Nutritional value per 100 g (3.5 oz)
- Energy: 2,166 kJ (518 kcal)
- Carbohydrates: 61.5 g
- Sugars: 49.9 g
- Dietary fiber: 1.4 g
- Fat: 28.2 g
- Saturated: 18.0 g
- Protein: 3.8 g

= Toffee Crisp =

British candy bar

Toffee Crisp is a British crisped-cereal and caramel confection with a chocolate-flavoured coating. Created in 1963 and manufactured by Nestlé, the bars were produced in England until moving to Poland in the early 2020s and contained chocolate until 2025. The brand has been advertised using the slogan "somebody somewhere is having a Toffee Crisp" and has spawned multiple derivatives and tie-ins.

==History==
The Toffee Crisp was invented in 1963 by John Henderson, the great-nephew of Mackintosh's founder John Mackintosh. Inspired by a cake his wife made for their children, early versions featured puffed rice and chocolate cake; subsequent versions comprised caramel, crisped cereal, and chocolate. First made at a factory in Halifax, the brand had moved to Castleford in West Yorkshire by 2010 before moving to Fawdon and then to Poland in the early 2020s. In 2025, following a round of skimpflation caused by poor cocoa harvests, Nestlé replaced some of the bar's cocoa solids and milk solids with vegetable fat, which meant neither met the 20% figure required to call itself chocolate under UK law.

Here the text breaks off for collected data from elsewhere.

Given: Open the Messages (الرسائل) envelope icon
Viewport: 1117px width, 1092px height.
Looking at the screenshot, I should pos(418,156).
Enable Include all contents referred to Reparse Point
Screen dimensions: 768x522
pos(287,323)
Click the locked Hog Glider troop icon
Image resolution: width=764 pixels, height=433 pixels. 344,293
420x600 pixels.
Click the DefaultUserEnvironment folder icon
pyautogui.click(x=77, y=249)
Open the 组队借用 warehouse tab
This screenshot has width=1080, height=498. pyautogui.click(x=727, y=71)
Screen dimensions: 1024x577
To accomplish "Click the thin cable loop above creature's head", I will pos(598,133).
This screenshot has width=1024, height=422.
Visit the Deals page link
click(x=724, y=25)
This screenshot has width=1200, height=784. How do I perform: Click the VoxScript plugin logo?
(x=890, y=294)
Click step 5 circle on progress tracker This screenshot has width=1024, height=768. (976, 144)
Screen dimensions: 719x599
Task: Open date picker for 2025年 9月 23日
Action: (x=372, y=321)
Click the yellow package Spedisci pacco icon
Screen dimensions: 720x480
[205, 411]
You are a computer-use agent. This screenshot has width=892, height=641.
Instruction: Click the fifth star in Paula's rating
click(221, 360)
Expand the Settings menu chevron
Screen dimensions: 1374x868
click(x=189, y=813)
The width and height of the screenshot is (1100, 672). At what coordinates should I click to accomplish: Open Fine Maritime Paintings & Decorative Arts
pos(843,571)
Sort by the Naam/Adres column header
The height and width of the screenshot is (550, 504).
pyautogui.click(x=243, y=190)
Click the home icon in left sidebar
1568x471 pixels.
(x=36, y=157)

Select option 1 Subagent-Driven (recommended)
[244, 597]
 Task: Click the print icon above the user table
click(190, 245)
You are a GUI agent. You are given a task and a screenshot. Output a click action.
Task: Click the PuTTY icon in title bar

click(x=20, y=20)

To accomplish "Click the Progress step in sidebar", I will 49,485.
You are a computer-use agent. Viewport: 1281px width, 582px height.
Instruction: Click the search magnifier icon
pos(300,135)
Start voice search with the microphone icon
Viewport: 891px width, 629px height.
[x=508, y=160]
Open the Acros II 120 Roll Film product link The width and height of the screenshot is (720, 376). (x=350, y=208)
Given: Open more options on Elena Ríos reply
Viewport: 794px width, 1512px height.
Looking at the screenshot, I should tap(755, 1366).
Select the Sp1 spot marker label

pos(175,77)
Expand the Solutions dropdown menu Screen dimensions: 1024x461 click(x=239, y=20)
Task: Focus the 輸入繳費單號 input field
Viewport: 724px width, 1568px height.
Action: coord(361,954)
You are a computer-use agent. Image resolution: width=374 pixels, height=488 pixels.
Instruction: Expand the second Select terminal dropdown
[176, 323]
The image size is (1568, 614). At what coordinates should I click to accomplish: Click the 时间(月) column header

Early advertising used the line "somebody somewhere is having a Toffee Crisp"; Richard Osman investigated the claim for his 2017 book The World Cup of Everything and found it was likely correct. A 1995 advert featuring the product being transformed into several cartoon-style objects including a pistol and a noose spawned thirty complaints to the Independent Television Commission, who declined to investigate. The brand subsequently made adverts comprising angry people being placated after eating a Toffee Crisp, and an advert involving a spoof of the Japanese game show Endurance.

The brand launched clusters and biscuit versions in 1999, ice cream bars in 2004, cereal in 2014, and limited edition coconut, honeycomb, and orange flavour derivatives in 2001, 2015, and 2021. Biscuit bars began being sold in 2024 as part of Big Biscuit Boxes, which contained 69 bars of Kit Kat, Blue Riband, and Toffee Crisp, while the brand's coconut derivative was advertised using a combover in the shape of a coconut husk. The brand was also used as a Burger King ice cream Fusion in 2015 and in Krispy Kreme doughnuts in 2021. McDonald's brought out lines of McFlurries featuring the brand in 2017, 2025, and again in 2025 as an emergency replacement following quality control failures with the Caramel Loaded McFlurry.

In 2011, the South African newspaper Pretoria News reported that the bars could be found on local supermarket shelves despite not being intended for that market. Two years later, Jim'll Paint It featured a three-legged Toffee Crisp holding a mushroom and half a wasp and Nestlé's Fawdon factory celebrated the brand's 50th birthday by raffling a 10 kg version for Action for Children. In 2015, following a lawsuit by The Hershey Company, the US importer Let's Buy British announced that it would no longer import several lines of British chocolate and that this included Toffee Crisps due to its packaging being similar to Hershey's peanut butter cups; the lawsuit sparked a boycott and a MoveOn petition. A 2018 episode of The Jeremy Kyle Show featured a guest unsuccessfully trying to prove his ex-girlfriend used a Toffee Crisp wrapper as a condom.